---
title: "xgboost - Gradient Boosting"
output: html_document
vignette: >
%\VignetteEncoding{UTF-8}
%\VignetteIndexEntry{xgboost - Gradient Boosting}
%\VignetteEngine{knitr::rmarkdown}
editor_options:
chunk_output_type: console
---
```{r, include = FALSE}
knitr::opts_chunk$set(
collapse = TRUE,
comment = "#>",
fig.path = "vig/"
)
options(rmarkdown.html_vignette.check_title = FALSE)
```
This guide is designed as a quick-stop reference of how to use some of the more popular machine learning R packages with `vivid`. In the following examples, we use the air quality data for regression and the iris data for classification.

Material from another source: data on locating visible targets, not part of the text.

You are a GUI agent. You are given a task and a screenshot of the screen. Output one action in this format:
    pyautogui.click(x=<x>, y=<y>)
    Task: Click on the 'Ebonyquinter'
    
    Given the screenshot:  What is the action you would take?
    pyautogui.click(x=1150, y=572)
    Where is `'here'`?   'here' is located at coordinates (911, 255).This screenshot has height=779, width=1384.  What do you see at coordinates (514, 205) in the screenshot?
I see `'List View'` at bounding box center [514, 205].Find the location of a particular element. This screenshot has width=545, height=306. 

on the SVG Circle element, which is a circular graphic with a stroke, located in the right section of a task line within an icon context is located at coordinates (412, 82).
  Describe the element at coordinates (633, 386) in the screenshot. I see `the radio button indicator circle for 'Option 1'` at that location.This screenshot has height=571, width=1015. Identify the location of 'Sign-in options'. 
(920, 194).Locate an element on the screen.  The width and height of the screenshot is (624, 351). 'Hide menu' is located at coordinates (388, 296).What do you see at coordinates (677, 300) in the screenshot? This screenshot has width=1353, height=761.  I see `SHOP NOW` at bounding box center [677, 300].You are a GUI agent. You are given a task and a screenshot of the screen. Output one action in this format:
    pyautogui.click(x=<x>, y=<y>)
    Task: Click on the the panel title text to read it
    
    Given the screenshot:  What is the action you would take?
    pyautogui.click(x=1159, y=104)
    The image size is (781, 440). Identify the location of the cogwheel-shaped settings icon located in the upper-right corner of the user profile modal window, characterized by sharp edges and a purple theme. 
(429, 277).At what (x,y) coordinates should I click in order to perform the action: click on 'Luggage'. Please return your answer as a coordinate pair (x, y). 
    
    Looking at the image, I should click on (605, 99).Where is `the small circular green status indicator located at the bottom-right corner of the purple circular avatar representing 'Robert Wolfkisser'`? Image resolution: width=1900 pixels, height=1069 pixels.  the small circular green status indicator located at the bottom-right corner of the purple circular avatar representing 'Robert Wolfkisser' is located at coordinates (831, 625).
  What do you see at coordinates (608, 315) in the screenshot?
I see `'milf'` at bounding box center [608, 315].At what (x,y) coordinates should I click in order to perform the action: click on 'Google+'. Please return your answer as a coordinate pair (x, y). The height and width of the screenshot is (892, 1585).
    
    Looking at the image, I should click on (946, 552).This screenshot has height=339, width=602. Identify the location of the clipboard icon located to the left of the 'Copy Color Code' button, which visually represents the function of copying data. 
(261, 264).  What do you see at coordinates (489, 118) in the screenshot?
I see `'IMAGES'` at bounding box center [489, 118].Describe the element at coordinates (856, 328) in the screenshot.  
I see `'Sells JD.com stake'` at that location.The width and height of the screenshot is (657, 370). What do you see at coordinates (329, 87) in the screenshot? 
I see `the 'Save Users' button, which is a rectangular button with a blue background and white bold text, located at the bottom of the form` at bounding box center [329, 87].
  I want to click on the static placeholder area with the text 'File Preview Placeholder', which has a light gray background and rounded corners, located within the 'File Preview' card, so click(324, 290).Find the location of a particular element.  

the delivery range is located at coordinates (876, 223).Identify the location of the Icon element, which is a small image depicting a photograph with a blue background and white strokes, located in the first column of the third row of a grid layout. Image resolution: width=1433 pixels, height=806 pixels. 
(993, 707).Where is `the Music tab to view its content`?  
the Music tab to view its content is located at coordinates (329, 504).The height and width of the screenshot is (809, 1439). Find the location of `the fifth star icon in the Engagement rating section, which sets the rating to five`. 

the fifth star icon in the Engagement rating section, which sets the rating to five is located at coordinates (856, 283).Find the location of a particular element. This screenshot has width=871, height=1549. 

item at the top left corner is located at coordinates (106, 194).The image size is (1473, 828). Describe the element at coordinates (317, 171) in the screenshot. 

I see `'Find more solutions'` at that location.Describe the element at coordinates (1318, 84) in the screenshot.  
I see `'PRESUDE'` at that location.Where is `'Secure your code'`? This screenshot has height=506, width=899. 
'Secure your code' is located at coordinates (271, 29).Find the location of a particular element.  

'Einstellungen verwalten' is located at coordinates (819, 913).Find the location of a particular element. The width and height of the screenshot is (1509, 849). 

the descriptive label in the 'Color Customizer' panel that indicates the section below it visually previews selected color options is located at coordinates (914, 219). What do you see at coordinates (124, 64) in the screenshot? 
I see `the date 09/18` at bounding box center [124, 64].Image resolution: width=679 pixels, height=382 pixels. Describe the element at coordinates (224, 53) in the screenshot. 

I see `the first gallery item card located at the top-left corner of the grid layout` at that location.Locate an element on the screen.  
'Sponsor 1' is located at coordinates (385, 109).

### xgboost - eXtreme Gradient Boosting
The `xgboost` package (short for eXtreme Gradient Boosting) is an implementation of gradient boosting that supports regression and classification.
```{r, message=FALSE}
library('vivid')
library("xgboost")
```
As seen in Section `Custom Predict Function`, the `xgboost` package requires the user to supply a custom predict function to work with `vivid`. When setting the `data` argument in `xgboost`, remember to include all the variables (including the response). When producing the custom predict function, the structure must match that in the below example. Note that the term `data` must be used and not the actual name of the data.
```{r, eval = F}
# load data
aq <- na.omit(airquality)
# build xgboost model
gbst <- xgboost(data = as.matrix(aq[,1:6]),
label = as.matrix(aq[,1]),
nrounds = 100,
verbose = 0)
# predict function for GBM
pFun <- function(fit, data, ...) predict(fit, as.matrix(data[,1:6]))
# vivid
vi <- vivi(data = aq, fit = gbst, response = 'Ozone', predictFun = pFun)
```
#### Heatmap
```{r, bst_r_heat, out.width = '100%', eval = F}
viviHeatmap(mat = vi)
```
```{r, echo = F, out.width = '100%'}
knitr::include_graphics("https://raw.githubusercontent.com/AlanInglis/vivid/master/vignettes/vig/bst_r_heat-1.png")
```
Figure 1: Heatmap of a xgboost regression fit displaying 2-way interaction strength on the off diagonal and individual variable importance on the diagonal.
#### PDP
```{r, bst_r_pdp, out.width='100%', eval = F}
pdpPairs(data = aq,
fit = gbst,
response = "Ozone",
nmax = 50,
gridSize = 4,
nIce = 10,
predictFun = pFun)
```
```{r, echo = F, out.width = '100%'}
knitr::include_graphics("https://raw.githubusercontent.com/AlanInglis/vivid/master/vignettes/vig/bst_r_pdp-1.png")
```
Figure 2: Generalized pairs partial dependence plot for a xgboost regression fit.
### Classification
```{r, eval = F}
iris$Species <- as.numeric(iris$Species) - 1
# Create a DMatrix object
dtrain <- xgb.DMatrix(data = as.matrix(iris[, -5]), label = iris$Species)
# Set parameters
params <- list(
objective = "multi:softprob",
num_class = 3,
eval_metric = "mlogloss"
)
# Train the model
bst_model <- xgb.train(params, dtrain, nrounds = 100)
# Define the custom prediction function
pFun <- function(fit, newdata,...) {
# Create a DMatrix object from the new data
dnewdata <- xgb.DMatrix(data = as.matrix(newdata)[,-5])
# Use the predict method from xgboost to get predictions
preds <- predict(bst_model, dnewdata)
# Since xgboost returns probabilities for each class,
# we convert them to class labels
pred_labels <- max.col(matrix(preds, ncol = length(unique(newdata$Species)), byrow = TRUE)) - 1
# If the function expects probabilities, you can return 'preds' instead
# Otherwise, return the predicted class labels
return(pred_labels)
}
# vivid
vi <- vivi(data = iris, fit = bst_model, response = 'Species', class = 'setosa', predictFun = pFun)
```
```{r, bst_c_heat, eval = F}
viviHeatmap(mat = vi)
```
```{r, echo = F, out.width = '100%'}
knitr::include_graphics("https://raw.githubusercontent.com/AlanInglis/vivid/master/vignettes/vig/bst_c_heat-1.png")
```
Figure 3: Heatmap of a xgboost classification fit displaying 2-way interaction strength on the off diagonal and individual variable importance on the diagonal.